### EXERCISE
Set the records down again exactly, apart from any pictures in them.

[Saved data entries]
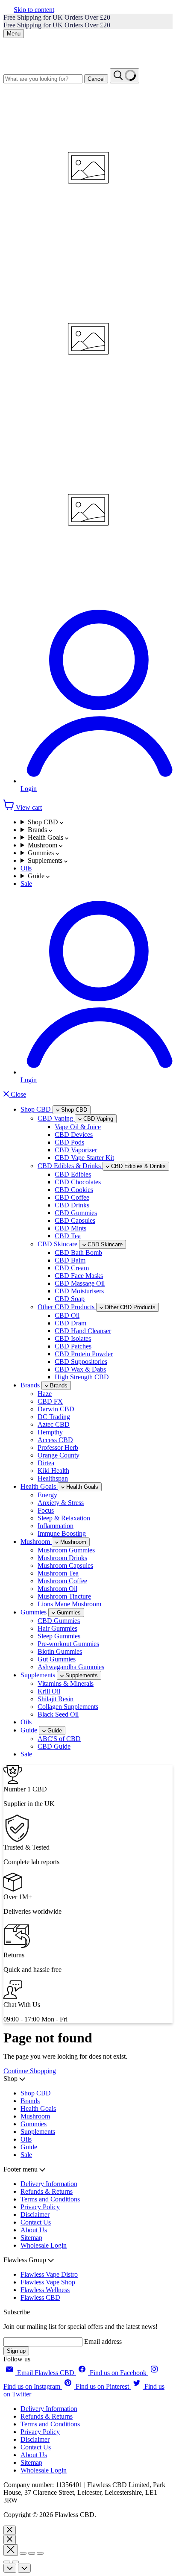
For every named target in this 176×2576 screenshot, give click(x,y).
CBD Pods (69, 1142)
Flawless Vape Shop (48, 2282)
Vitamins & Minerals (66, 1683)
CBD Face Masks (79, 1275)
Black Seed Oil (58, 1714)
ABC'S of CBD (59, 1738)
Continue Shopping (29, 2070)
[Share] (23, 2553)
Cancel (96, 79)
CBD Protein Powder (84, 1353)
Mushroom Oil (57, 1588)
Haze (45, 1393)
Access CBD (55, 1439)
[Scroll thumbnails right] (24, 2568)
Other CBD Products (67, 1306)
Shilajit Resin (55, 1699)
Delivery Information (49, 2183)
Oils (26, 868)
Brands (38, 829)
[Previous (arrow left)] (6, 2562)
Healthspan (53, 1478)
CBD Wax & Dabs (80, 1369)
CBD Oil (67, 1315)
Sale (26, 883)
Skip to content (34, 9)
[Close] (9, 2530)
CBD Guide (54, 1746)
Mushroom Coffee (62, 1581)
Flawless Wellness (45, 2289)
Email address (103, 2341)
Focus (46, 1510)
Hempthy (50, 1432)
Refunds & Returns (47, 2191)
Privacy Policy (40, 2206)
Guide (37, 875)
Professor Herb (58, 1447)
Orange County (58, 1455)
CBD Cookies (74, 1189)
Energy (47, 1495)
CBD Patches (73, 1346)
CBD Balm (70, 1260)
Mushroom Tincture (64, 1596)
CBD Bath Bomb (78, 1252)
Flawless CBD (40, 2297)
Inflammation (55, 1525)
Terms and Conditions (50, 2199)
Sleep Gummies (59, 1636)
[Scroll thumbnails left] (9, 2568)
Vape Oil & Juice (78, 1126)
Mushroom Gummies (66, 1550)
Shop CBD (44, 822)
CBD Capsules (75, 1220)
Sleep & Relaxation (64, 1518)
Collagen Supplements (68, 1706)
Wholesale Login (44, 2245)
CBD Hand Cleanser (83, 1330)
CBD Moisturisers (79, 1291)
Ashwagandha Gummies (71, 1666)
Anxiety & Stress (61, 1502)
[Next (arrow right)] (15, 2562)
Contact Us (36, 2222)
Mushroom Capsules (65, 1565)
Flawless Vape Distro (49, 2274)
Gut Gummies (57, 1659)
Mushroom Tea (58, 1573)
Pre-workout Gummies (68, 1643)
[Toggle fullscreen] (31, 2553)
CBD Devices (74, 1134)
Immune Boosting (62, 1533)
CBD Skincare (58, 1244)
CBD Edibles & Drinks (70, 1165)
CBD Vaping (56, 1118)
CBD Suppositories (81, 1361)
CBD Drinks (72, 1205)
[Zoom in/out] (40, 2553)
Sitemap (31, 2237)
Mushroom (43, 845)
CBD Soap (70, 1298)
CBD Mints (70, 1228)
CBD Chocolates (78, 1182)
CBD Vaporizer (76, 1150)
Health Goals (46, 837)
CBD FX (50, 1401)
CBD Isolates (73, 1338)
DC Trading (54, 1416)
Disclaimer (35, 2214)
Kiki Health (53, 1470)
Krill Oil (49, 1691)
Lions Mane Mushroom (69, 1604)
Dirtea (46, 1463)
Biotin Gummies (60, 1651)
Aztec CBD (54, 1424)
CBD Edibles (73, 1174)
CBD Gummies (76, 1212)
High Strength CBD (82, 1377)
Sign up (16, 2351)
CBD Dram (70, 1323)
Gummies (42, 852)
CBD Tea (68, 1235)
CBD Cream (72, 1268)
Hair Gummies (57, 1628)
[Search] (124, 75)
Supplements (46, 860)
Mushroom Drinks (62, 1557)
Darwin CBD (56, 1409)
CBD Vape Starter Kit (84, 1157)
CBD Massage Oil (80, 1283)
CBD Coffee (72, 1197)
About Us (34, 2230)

### PROBLEM SOLUTION
For every named target in this 176×2576 screenshot, give click(x,y).
CBD Pods (69, 1142)
Flawless Vape Shop (48, 2282)
Vitamins & Minerals (66, 1683)
CBD Face Masks (79, 1275)
Black Seed Oil (58, 1714)
ABC'S of CBD (59, 1738)
Continue Shopping (29, 2070)
[Share] (23, 2553)
Cancel (96, 79)
CBD Protein Powder (84, 1353)
Mushroom Oil (57, 1588)
Haze (45, 1393)
Access CBD (55, 1439)
[Scroll thumbnails right] (24, 2568)
Other CBD Products (67, 1306)
Shilajit Resin (55, 1699)
Delivery Information (49, 2183)
Oils (26, 868)
Brands (38, 829)
[Previous (arrow left)] (6, 2562)
Healthspan (53, 1478)
CBD Wax & Dabs (80, 1369)
CBD Oil (67, 1315)
Sale (26, 883)
Skip to content (34, 9)
[Close] (9, 2530)
CBD Guide (54, 1746)
Mushroom Coffee (62, 1581)
Flawless Wellness (45, 2289)
Email address (103, 2341)
Focus (46, 1510)
Hempthy (50, 1432)
Refunds & Returns (47, 2191)
Privacy Policy (40, 2206)
Guide (37, 875)
Professor Herb (58, 1447)
Orange County (58, 1455)
CBD Cookies (74, 1189)
Energy (47, 1495)
CBD Patches (73, 1346)
CBD Balm (70, 1260)
Mushroom Tincture (64, 1596)
CBD Bath Bomb (78, 1252)
Flawless CBD (40, 2297)
Inflammation (55, 1525)
Terms and Conditions (50, 2199)
Sleep Gummies (59, 1636)
[Scroll thumbnails left] (9, 2568)
Vape Oil & Juice (78, 1126)
Mushroom Gummies (66, 1550)
Shop CBD (44, 822)
CBD Capsules (75, 1220)
Sleep & Relaxation (64, 1518)
Collagen Supplements (68, 1706)
Wholesale Login (44, 2245)
CBD Hand Cleanser (83, 1330)
CBD Moisturisers (79, 1291)
Ashwagandha Gummies (71, 1666)
Anxiety & Stress (61, 1502)
[Next (arrow right)] (15, 2562)
Contact Us (36, 2222)
Mushroom Capsules (65, 1565)
Flawless Vape Distro (49, 2274)
Gut Gummies (57, 1659)
Mushroom Tea (58, 1573)
Pre-workout Gummies (68, 1643)
[Toggle fullscreen] (31, 2553)
CBD Devices (74, 1134)
Immune Boosting (62, 1533)
CBD Skincare (58, 1244)
CBD Edibles & Drinks (70, 1165)
CBD Vaping (56, 1118)
CBD Suppositories (81, 1361)
CBD Drinks (72, 1205)
[Zoom in/out] (40, 2553)
Sitemap (31, 2237)
Mushroom (43, 845)
CBD Soap (70, 1298)
CBD Mints (70, 1228)
CBD Chocolates (78, 1182)
CBD Vaporizer (76, 1150)
Health Goals (46, 837)
CBD FX (50, 1401)
CBD Isolates (73, 1338)
DC Trading (54, 1416)
Disclaimer (35, 2214)
Kiki Health (53, 1470)
Krill Oil (49, 1691)
Lions Mane Mushroom (69, 1604)
Dirtea (46, 1463)
Biotin Gummies (60, 1651)
Aztec CBD (54, 1424)
CBD Edibles (73, 1174)
CBD Gummies (76, 1212)
High Strength CBD (82, 1377)
Sign up (16, 2351)
CBD Dram (70, 1323)
Gummies (42, 852)
CBD Tea (68, 1235)
CBD Cream (72, 1268)
Hair Gummies (57, 1628)
[Search] (124, 75)
Supplements (46, 860)
Mushroom Drinks (62, 1557)
Darwin CBD (56, 1409)
CBD Vape Starter Kit (84, 1157)
CBD Massage Oil (80, 1283)
CBD Coffee (72, 1197)
About Us (34, 2230)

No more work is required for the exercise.